Storz/Kiderlen (aaO) vertreten zwar die gegenteilige Ansicht. Das gab dem
Vollstreckungsgericht jedoch keinen Anlass zu einem Hinweis. Diese Autoren
haben ihre Meinung nicht näher begründet und sich auf den Beitrag von Hintzen/Alff bezogen, den sie in diesem Punkt missverstanden haben.
-6-
11
bb) Das Vollstreckungsgericht musste auch nicht auf die Möglichkeit einer verfassungskonformen Auslegung der Überleitungsregelung im Sinne des
Beschwerdeführers hinweisen. Sie drängte sich nicht auf und ist auch in der
Sache nicht geboten, weil das Vertrauen der Mieter in den Fortbestand der
§§ 57c und 57d ZVG nicht schutzwürdig ist. Die Vorschriften waren seit langem
überholt und missbrauchsanfällig (Entwurfsbegründung in BT-Drs. 16/3038
S. 42).

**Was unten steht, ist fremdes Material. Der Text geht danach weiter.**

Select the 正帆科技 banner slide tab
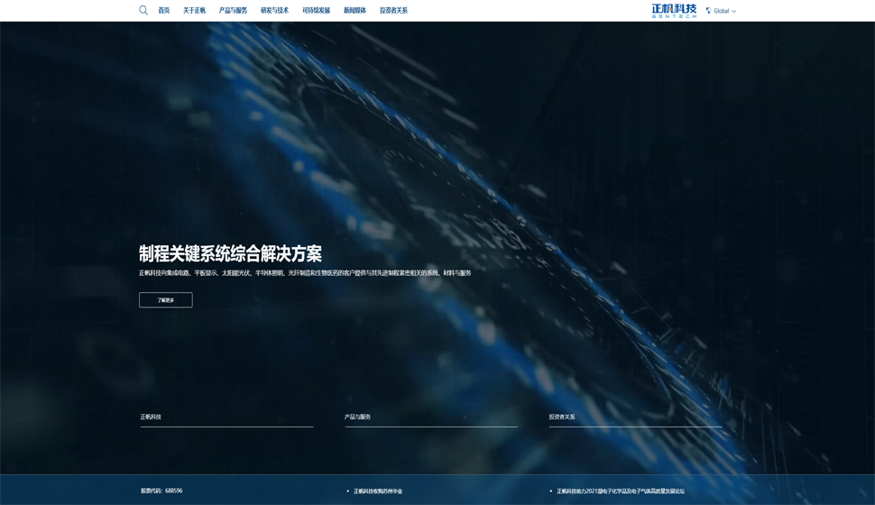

Anders als in der Nachkriegszeit und in der Situation des Wiederaufbaus, in der und für die diese Vorschriften geschaffen worden sind, hat ein Mieter heute regelmäßig keinen nachvollziehbaren Anlass, seinen Vermieter durch
eine Mietvorauszahlung oder einen Baukostenzuschuss in die Lage zu versetzen, den Mietraum erst zu schaffen oder instand zu setzen, und auf die Stellung
von Sicherheiten zu verzichten.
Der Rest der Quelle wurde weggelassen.